What to Make of the Microsoft-Is-Falling-And-It-Can’t-Get-Up Meme - bensummers
http://kara.allthingsd.com/20100622/what-to-make-of-the-microsoft-is-falling-and-it-cant-get-up-meme/

======
endtime
I sort of roll my eyes at it. Bing is actually pretty innovative, I love
Office 2010 (Outlook gets threading right, IMO), I'm tentatively excited about
Windows Phone 7 (uncool as that may be), and I can't wait to let Kinect smell
my bones. Plus, all that boring enterprise crap like Sharepoint is basically a
license to print money.

That Apple and Google are doing well isn't really a threat to Microsoft. Tech
isn't a zero-sum industry.

------
InclinedPlane
It's more I think a recognition that MS has transitioned into a value company.
Some _parts_ of MS are still very innovative, but at the most fundamental
levels (management direction, company culture, etc.) MS seems to have reached
a tipping point. It's too soon to tell whether that zeitgeist fully represents
reality, but it's coming from both outside and inside the company.
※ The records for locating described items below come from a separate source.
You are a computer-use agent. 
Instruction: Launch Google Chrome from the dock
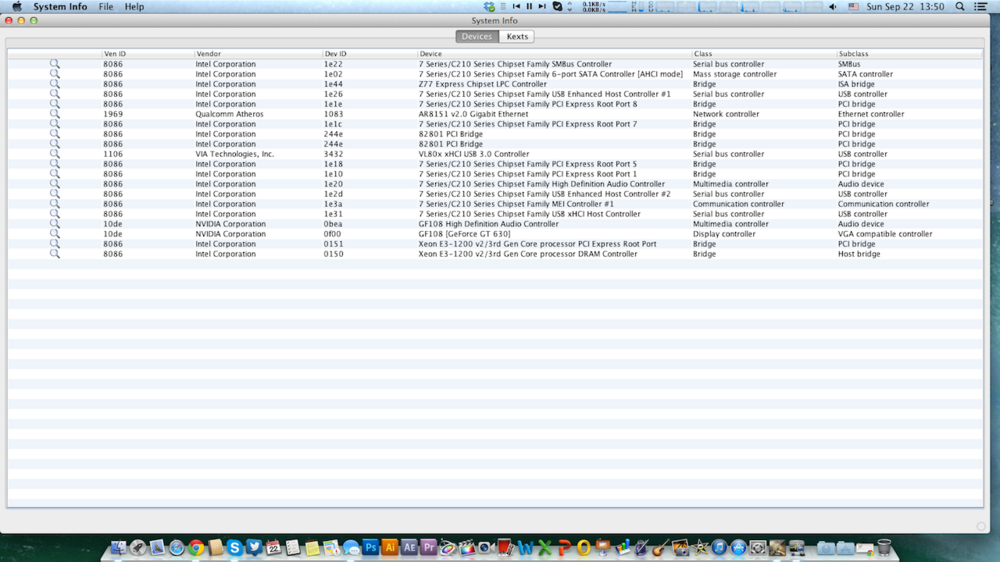[x=196, y=548]
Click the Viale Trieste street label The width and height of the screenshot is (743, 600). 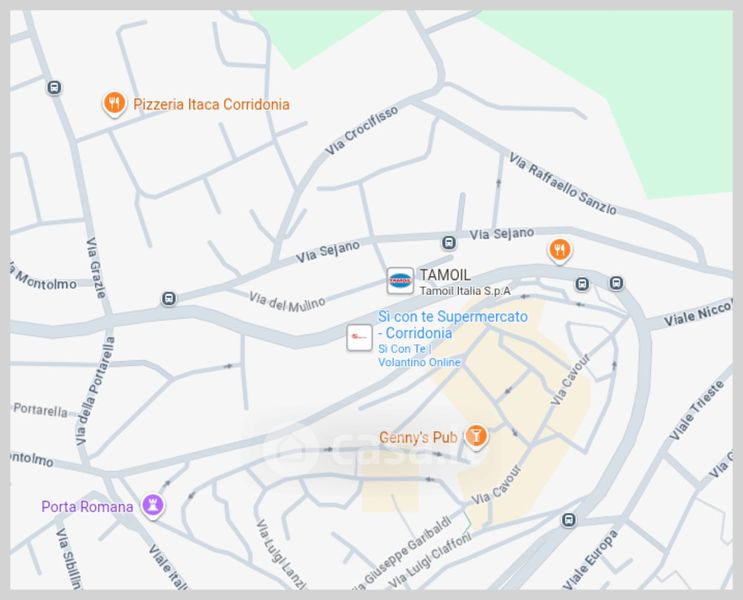coord(696,410)
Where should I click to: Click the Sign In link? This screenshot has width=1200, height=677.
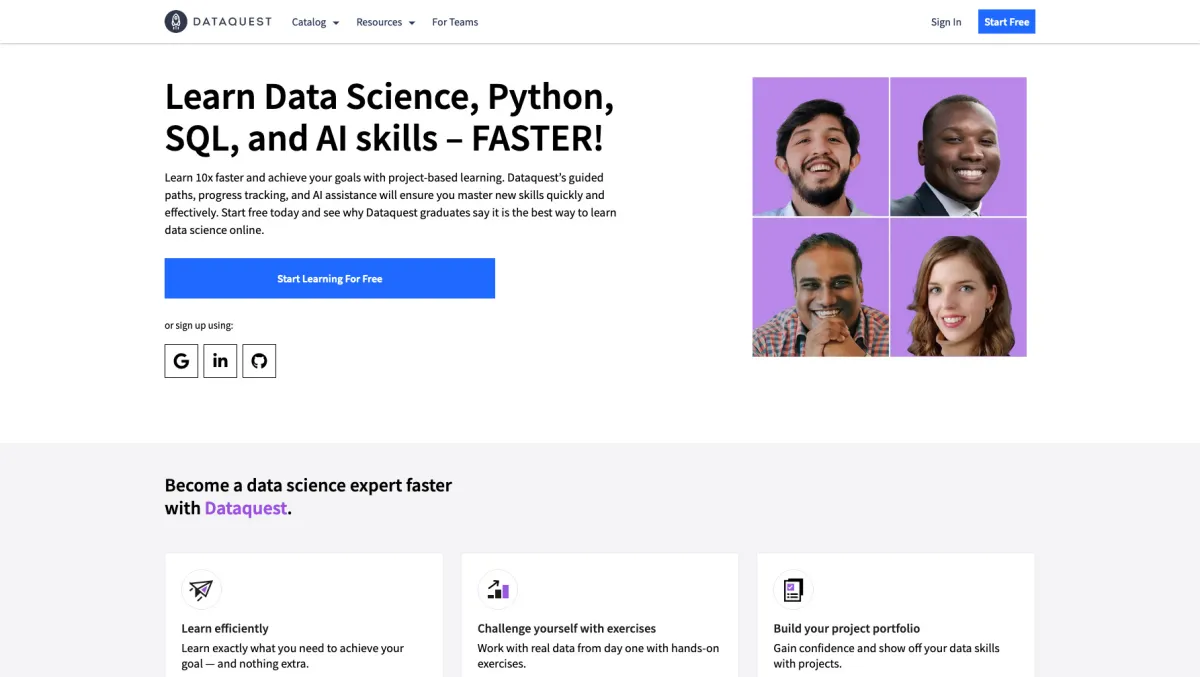pyautogui.click(x=946, y=22)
Granted, the result of this transition isn't that MS suddenly goes out of
business tomorrow, that's not going to happen. Instead, the result is that MS
slowly slides down the hill into senescence. MS slowly bleeds away more and
more talent as the corporate culture becomes more bureaucratic. MS continues
to miss key opportunities and become left out of more and more new markets. MS
loses the cachet of being a cutting edge company, etc. Worst case scenario: MS
misses the boat on disruptive events that destroy its core revenue streams
(e.g. enterprise computing). More likely scenario: MS turns into another Sony
or IBM.

This isn't the worst thing in the world, but this sort of thing happens. For
people who are really passionate about this industry it's the equivalent of
seeing one of your favorite hard core metal bands turn into a vegas act. It's
disconcerting and disappointing.